I can tolerate this gear for an afternoon's sledding outing. I deal with it and then rip it all off as soon as I'm in the door. But the idea of spending 4 days getting into and out of all this confining crap sounds horrific. My fragile little sensory problem is going to be in full time overload.
So what is a balking donkey to do?
Focus on the carrot.
Because folks, I don't think I'd be going on this trip if there wasn't a serious carrot waiting for me the following week. A week from today, after my frozen toes expedition, I am heading off to here in the South of France where, for the next week, I will wake up to this view:
John and Ami, and Ami's sister Shelia.
I'm sure I'll miss Brian and the kids, but this will be the first time I've left the critters with Brian for more than a weekend alone (well, technically not alone since some adoring grandparents will be hovering about them). Brian and I had our week-long trip to Germany and France last year during which I was able to remember the pleasures of travel without kids. Don't get me wrong, I love traveling with the kids and seeing how they react to new places and situations, but sometimes a mama just needs a damn break.
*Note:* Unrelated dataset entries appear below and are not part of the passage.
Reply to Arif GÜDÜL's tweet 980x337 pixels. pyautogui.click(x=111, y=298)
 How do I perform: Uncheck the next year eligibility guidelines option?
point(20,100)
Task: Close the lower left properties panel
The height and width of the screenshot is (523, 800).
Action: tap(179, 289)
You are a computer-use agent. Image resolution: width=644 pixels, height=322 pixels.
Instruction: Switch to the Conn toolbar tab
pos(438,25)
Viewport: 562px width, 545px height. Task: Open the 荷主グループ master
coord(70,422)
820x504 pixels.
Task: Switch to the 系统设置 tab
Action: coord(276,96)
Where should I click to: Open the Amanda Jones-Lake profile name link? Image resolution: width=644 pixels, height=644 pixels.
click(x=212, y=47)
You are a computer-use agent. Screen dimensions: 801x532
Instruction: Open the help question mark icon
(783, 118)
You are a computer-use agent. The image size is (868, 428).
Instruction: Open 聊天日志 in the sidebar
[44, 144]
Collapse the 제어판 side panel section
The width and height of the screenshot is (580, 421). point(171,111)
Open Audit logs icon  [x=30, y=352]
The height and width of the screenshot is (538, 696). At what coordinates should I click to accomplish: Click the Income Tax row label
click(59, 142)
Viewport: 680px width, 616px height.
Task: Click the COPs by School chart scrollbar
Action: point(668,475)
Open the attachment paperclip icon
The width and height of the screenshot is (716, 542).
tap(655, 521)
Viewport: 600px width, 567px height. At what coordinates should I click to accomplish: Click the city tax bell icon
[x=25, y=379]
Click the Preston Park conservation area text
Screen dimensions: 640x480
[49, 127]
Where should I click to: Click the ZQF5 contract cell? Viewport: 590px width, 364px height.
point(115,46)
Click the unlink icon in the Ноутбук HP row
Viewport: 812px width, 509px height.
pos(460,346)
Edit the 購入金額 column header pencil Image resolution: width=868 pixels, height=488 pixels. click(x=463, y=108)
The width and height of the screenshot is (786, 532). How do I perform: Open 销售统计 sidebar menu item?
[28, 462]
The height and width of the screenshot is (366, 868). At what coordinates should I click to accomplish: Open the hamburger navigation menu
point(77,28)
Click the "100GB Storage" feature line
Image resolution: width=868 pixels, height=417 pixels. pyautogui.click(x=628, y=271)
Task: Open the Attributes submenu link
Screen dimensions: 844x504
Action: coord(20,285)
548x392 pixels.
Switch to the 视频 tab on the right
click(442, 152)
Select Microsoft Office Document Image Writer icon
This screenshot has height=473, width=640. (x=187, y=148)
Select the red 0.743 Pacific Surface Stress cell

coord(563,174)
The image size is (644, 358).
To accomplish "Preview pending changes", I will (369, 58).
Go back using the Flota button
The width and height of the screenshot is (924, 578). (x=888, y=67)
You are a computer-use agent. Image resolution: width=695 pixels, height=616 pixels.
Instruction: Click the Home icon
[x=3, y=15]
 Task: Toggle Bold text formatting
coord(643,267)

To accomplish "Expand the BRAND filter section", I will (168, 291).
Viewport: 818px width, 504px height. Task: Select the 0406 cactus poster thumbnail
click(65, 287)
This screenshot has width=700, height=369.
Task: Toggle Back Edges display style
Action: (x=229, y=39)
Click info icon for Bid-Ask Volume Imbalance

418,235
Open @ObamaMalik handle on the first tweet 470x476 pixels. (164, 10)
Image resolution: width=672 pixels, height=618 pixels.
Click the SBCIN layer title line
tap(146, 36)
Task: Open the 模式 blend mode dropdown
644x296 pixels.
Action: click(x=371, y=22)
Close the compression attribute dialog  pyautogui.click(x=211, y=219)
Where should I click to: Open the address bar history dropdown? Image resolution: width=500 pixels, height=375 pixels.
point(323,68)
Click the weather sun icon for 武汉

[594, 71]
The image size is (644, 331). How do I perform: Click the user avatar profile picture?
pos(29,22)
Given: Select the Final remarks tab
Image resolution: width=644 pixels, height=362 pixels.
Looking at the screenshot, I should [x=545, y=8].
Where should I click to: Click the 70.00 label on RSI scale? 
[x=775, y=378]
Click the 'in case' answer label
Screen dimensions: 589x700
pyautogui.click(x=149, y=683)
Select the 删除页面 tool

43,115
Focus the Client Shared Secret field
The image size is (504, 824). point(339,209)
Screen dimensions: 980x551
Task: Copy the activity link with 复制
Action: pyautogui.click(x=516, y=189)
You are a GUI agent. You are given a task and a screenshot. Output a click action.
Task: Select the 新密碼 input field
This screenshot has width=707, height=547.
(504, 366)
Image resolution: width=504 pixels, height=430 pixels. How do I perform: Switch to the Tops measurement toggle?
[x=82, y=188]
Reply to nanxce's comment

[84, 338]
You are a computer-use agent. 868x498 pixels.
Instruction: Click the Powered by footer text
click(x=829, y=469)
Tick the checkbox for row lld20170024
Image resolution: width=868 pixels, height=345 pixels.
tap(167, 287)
And as if heading to the South of France wasn't good enough, there is another big plus: this trip is costing me very little money. Thanks to Brian flying off to China and other places he had a load of frequent flyer miles that got me my plane ticket. And the apartment we'll be staying in? Ami's lucky and generous step-mother won the week's rental in a charity lottery and gave it to her. Because we won't be spending money on plane fares and accommodation, I anticipate channeling some of the saved funds toward food. And I'll be in good company in this pursuit because both John and Ami have excellent priorities; that is to say, shortly after waking, both of them consider the important question "what are we going to eat today?" I'm sure the markets and restaurants around Nice will have lots of wonderful answers for us.